Ce manque de logique de la politique du logement est le résultat de décennies de pilotage à vue, où chacun apportait sa pierre à l’édifice, pour en faire in fine un ouvrage bancal. Pis, alors que l’Etat se fixe pour objectif la construction de 500 000 logements, le rapport avance plutôt que la demande potentielle est aux alentours de 332 000 logements sur la période 2015-2020. Cette absence de connaissance précise de la situation induit par conséquent un biais dans la politique publique. Ainsi, l’Etat ne se focalise que sur la construction neuve, évacuant maladroitement la question de la rénovation/réhabilitation. Sans oublier que l’Etat ne connaitrait même pas le nombre précis de logements construits chaque année. Le rapport avance ainsi la sous-estimation à 28% en 2011 et 18% en 2012 ?! 

Le rapport qui n’a rien compris : vraiment ? 

Bien évidemment, les propositions du rapport sont décriées par divers acteurs. Par exemple, concernant les APL, cette proposition passe mal dans l’électorat dit « de gauche », à l’image des allocations familiales pour la droite : les APL restent un casus belli pour certains responsables politiques. Inversement, peut-on reprocher aux Français de valoriser leurs PEL/CEL comme placements rémunérateurs, dans une période de crise et de baisse des rendements d’autres produits financiers ?

Ainsi, selon l’Humanité, « au lieu de chercher des pistes pour sortir le secteur de la construction de l’impasse, le rapport ne suit qu’une logique : l’austérité ». Toutes les propositions vont dans le même sens : coupe dans les aides, surtout celles aux classes moyennes et défavorisées. De fait, le rapport ne propose rien pour résorber la pénurie de logement.

Consciente de la bombe politique qui risque d’exploser, la ministre du Logement Sylvia Pinel s’est vite désolidarisée du rapport, seulement « un document de travail » qui « n’exprime pas la position du gouvernement mais il vient contribuer à sa réflexion ». On a connu plus courageux…

Alors certes, le rapport ne voit que les coûts d’une telle politique et les économies qui peuvent être réalisées. Même Alain Dinin, patron de Nexity, qui n’a pourtant pas la langue dans sa poche, le reconnaît, dans une excellente interview dans Les Echos : « on nous dit toujours, en nous pointant du doigt, que le logement coûte plus de 40 milliards d’euros à la collectivité au travers des différents mécanismes d’aides publiques. C’est vrai. Mais le logement génère aussi plus de 60 milliards d’euros de rentrées fiscales. Le solde est largement positif ». 
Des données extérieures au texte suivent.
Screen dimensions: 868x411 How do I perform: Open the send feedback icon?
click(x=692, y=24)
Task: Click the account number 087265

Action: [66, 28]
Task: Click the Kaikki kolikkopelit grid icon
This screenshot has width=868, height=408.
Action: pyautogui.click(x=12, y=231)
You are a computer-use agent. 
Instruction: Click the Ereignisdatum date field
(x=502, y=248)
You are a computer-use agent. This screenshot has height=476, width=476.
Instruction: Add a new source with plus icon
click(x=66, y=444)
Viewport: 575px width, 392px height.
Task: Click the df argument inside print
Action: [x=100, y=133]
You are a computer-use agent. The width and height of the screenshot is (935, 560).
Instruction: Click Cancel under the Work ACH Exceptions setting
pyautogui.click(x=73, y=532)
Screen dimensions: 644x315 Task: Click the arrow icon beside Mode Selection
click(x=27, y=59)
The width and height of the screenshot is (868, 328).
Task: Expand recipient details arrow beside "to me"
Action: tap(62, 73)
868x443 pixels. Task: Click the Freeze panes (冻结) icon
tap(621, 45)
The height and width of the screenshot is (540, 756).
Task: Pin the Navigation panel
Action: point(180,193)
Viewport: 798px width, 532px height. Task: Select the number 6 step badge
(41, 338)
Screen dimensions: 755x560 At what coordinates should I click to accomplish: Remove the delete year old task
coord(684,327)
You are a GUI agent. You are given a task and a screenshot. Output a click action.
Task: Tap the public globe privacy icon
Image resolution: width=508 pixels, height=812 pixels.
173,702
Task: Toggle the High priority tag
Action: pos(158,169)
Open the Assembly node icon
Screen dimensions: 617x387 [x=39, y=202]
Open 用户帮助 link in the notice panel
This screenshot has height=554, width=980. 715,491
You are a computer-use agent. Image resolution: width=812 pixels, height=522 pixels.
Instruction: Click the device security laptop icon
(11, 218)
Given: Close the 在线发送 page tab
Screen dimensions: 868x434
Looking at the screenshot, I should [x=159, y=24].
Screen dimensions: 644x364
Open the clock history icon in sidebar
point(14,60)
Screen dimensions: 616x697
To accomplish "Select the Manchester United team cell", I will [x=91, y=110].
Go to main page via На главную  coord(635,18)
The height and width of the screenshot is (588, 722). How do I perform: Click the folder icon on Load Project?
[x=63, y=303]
Toutefois, Alain Dinin rajoute également que le système d’aides est à la fois pervers et trop complexe : il « tire les prix vers le haut en solvabilisant via certaines aides une partie des locataires et des acheteurs ». Et de proposer un « pacte de constructibilité », plus que jamais d’actualité. Celui-ci verrait un accord entre les pouvoirs publics, principaux détenteurs de terrains constructibles dans les zones urbaines où la demande est forte, et le privé qui comprimerait ses marges. Ce que propose plus ou moins le rapport… Or, ce type d’accord suppose une confiance réciproque. Une chimère actuellement.

Les organisations professionnelles, telles que la Capeb, ont également réagi à certaines propositions. En clair, pas touche aux aides/subventions, à un moment où le secteur est plus que convalescent. Augmenter le taux de TVA sur les travaux de rénovation énergétique revient à signer l’arrêt de mort d’un segment qui tient le bâtiment à bout de bras et provoquerait la perte de 10 000 à 12 000 emplois. 

Un (bon) rapport pour confirmer le statu quo ? 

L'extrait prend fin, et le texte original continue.